The fate of the fracturing fluid in shale reservoirs is still a controversial issue. Despite the low recovery observed in field reports, neither the fate nor the impact of these trapped fluids is well-understood. The combination of the large surface area, mild reactive nature of shale and the massive trapped volume of fracturing fluids raises a question on the impact that geochemical interactions have on load recovery, well performance and reservoir characteristics, which is the focus of this study.

A fit-for-purpose model is built where a hydraulic fracture stage is modelled using LG-LR-DK model. The initial conditions are simulated by injecting the fracturing fluid, then shutting-in the well to allow the fluids to be soaked into the formation. Different relative permeability sets are used for high and low salinity water since the fluid's mobility is affected by its salinity. Actual connate water composition from Haynesville shale is used to study the impact of connate composition on geochemical coupling. The formation mineralogy and fracturing fluid composition impact on gas and load recovery is investigated.

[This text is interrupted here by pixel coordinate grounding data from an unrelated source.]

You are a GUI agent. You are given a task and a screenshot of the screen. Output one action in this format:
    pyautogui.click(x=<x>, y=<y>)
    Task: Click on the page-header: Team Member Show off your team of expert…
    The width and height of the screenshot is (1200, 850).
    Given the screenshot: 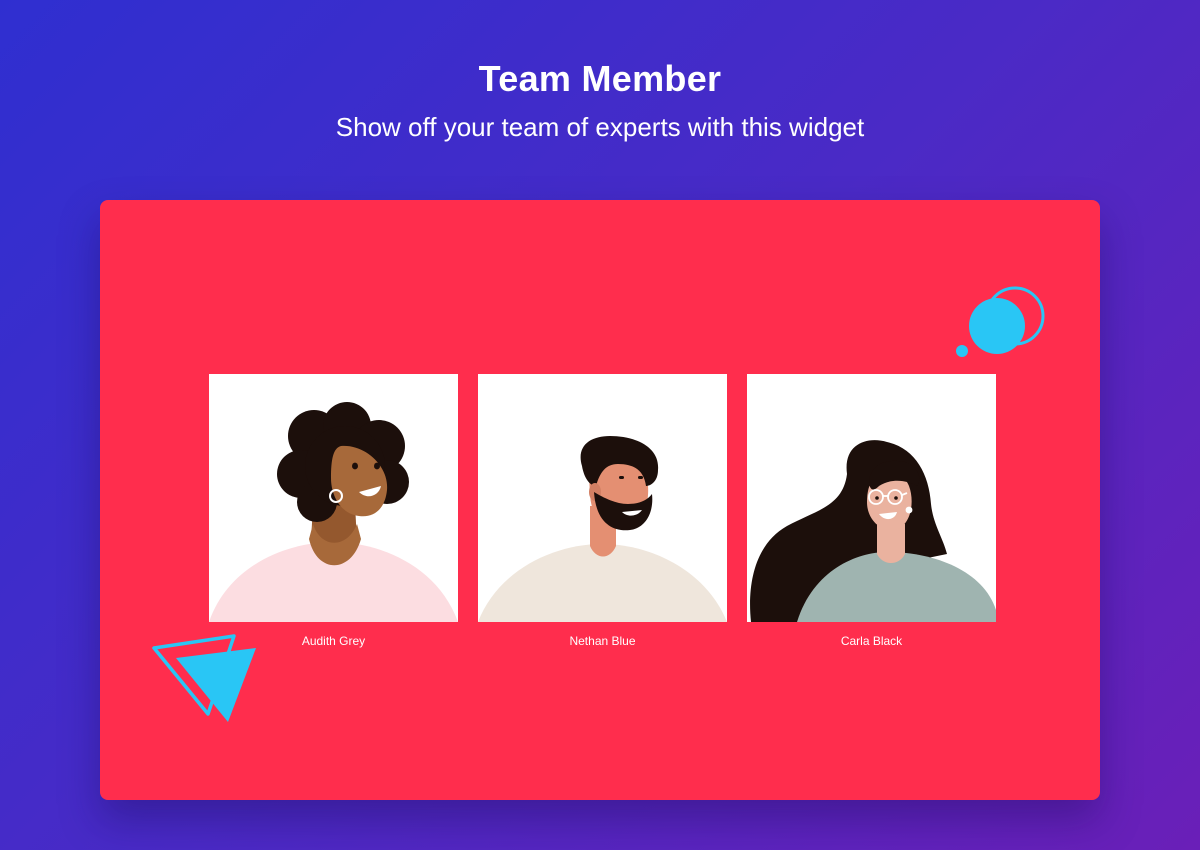 What is the action you would take?
    pyautogui.click(x=600, y=100)
    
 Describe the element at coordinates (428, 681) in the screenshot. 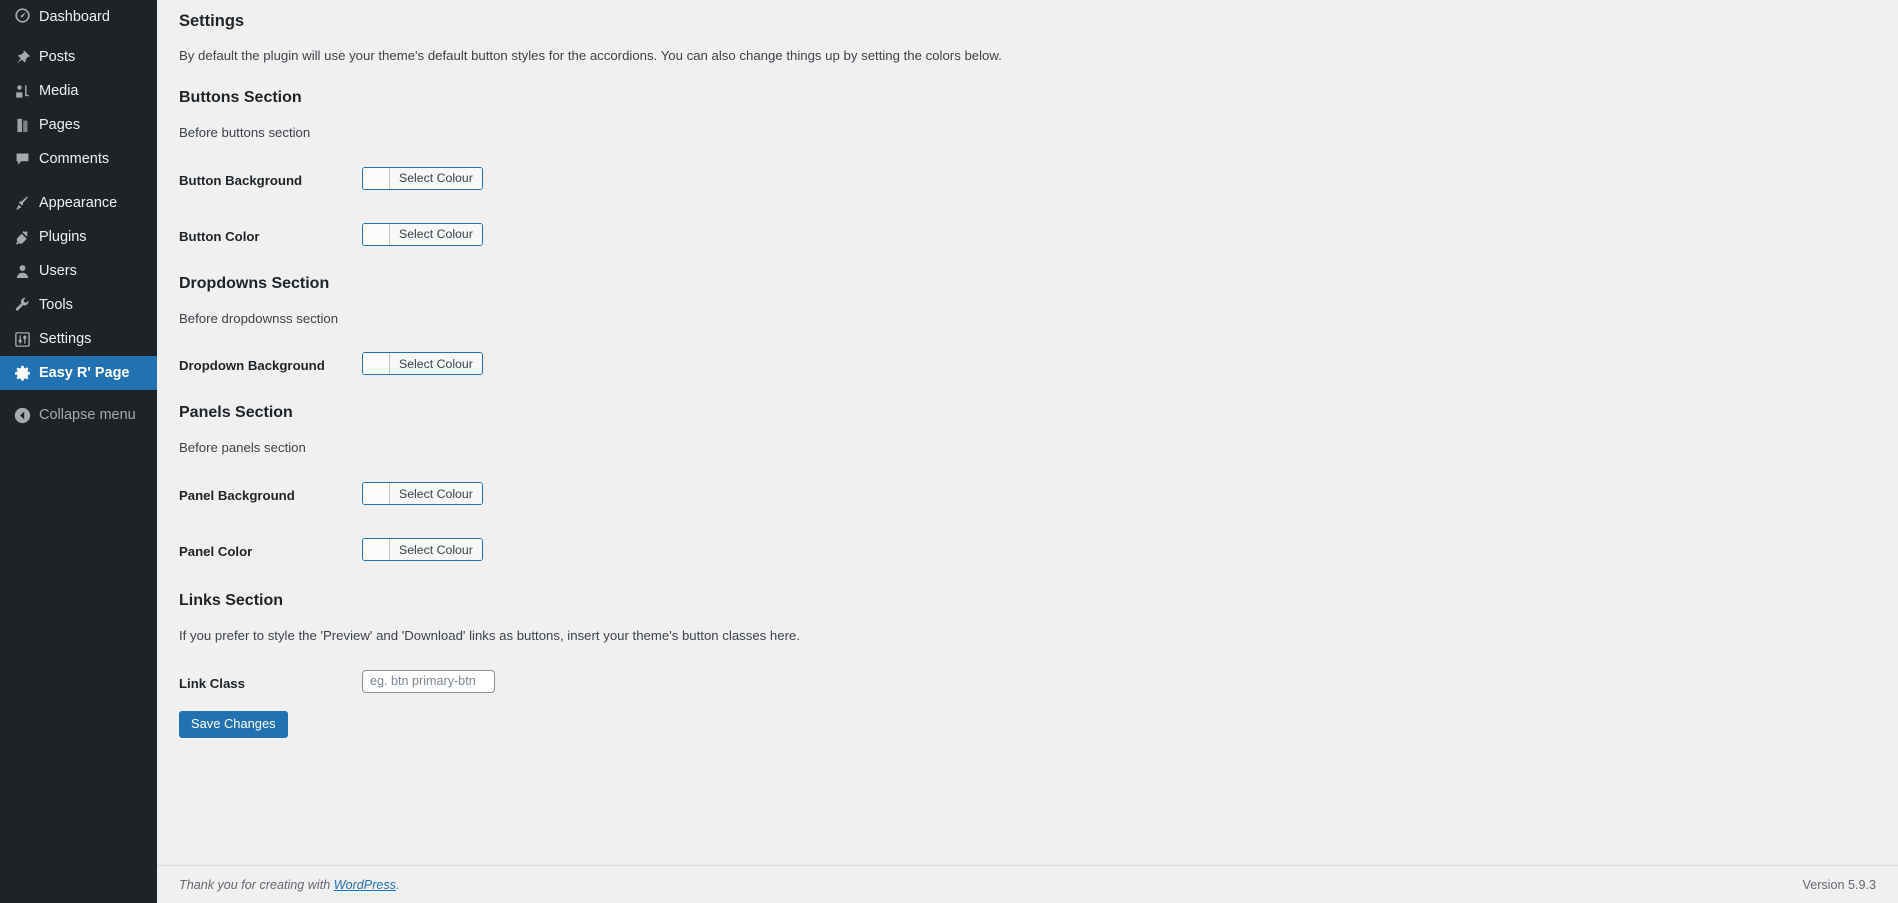

I see `link-class-input` at that location.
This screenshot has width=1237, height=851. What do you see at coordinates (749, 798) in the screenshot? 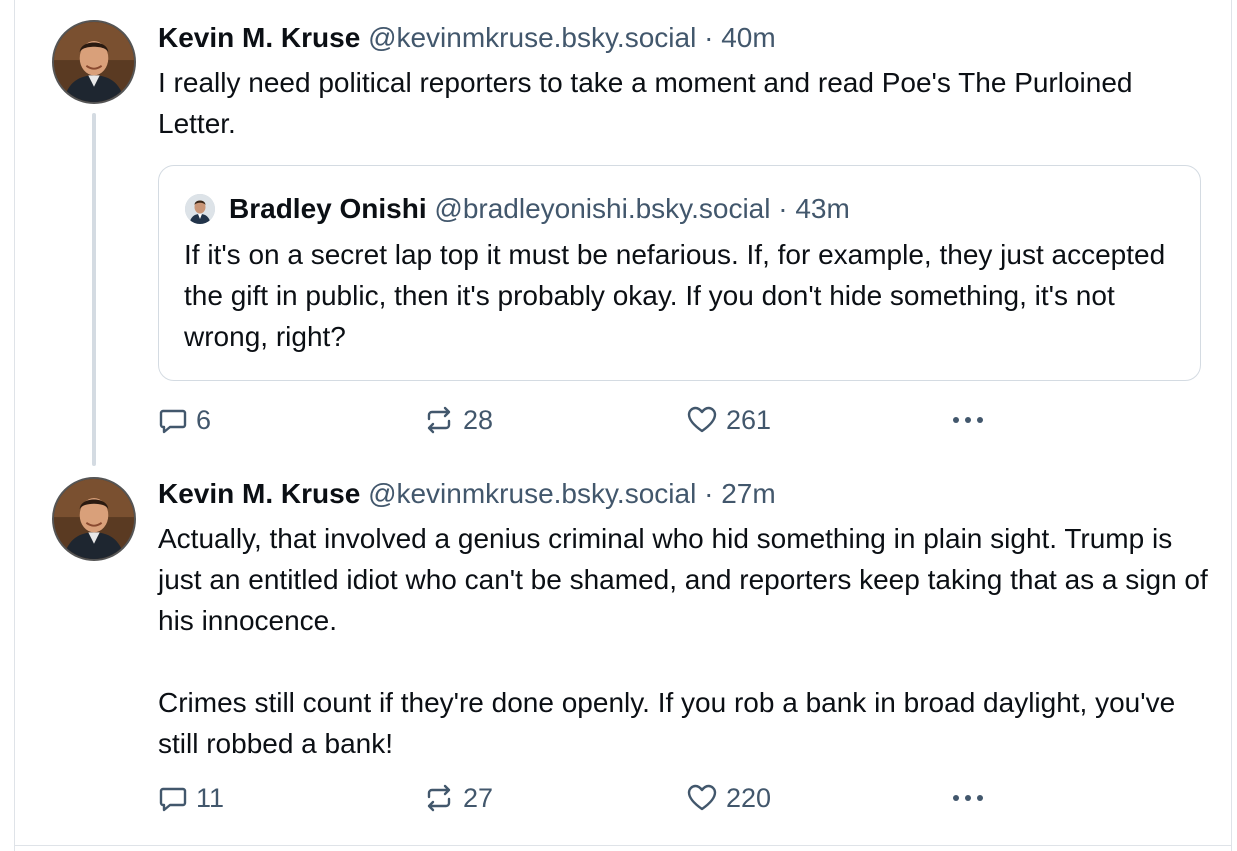
I see `like-count: 220` at bounding box center [749, 798].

The introduction of the oxygenated, low salinity, fracturing fluid to a reducing environment would definitely catalyze both precipitation and dissolution reactions depending on the formation mineralogy. The dissolution and precipitation rates show a positive correlation with the carbonate content of the rock. Interestingly, the incorporation of the dependence of relative permeability on ion exchange and fluid salinity might reveal the fate of the fracturing fluid. Overestimation of both gas and load recovery is observed when geochemical coupling is neglected. In addition, sea water shows an enhanced performance suggesting a good alternative fracturing fluid. Surprisingly, better performance is observed for less saline connate water cases. The carbonates reactions outweigh the clays reactions in most cases. Also, treating carbonates as only calcite results in more reactions compared to the dolomite case. Sensitivity analysis suggests that the concentration of SO4, K and Na ions in the fracturing fluid, and illite and calcite mineral content of the rock, along with the reservoir temperature are the main key factors affecting well performance. It is worth noting that the salinity contrast between the injected fluid and the formation brine shows a negative correlation with well performance.

In conclusion, the incorporation of the geochemical coupling in simulating fracturing fluid dynamics, and their impact on the load recovery and well performance, is essential. Therefore, careful selection of a fracturing fluid suitable for formation mineralogy will enhance well performance.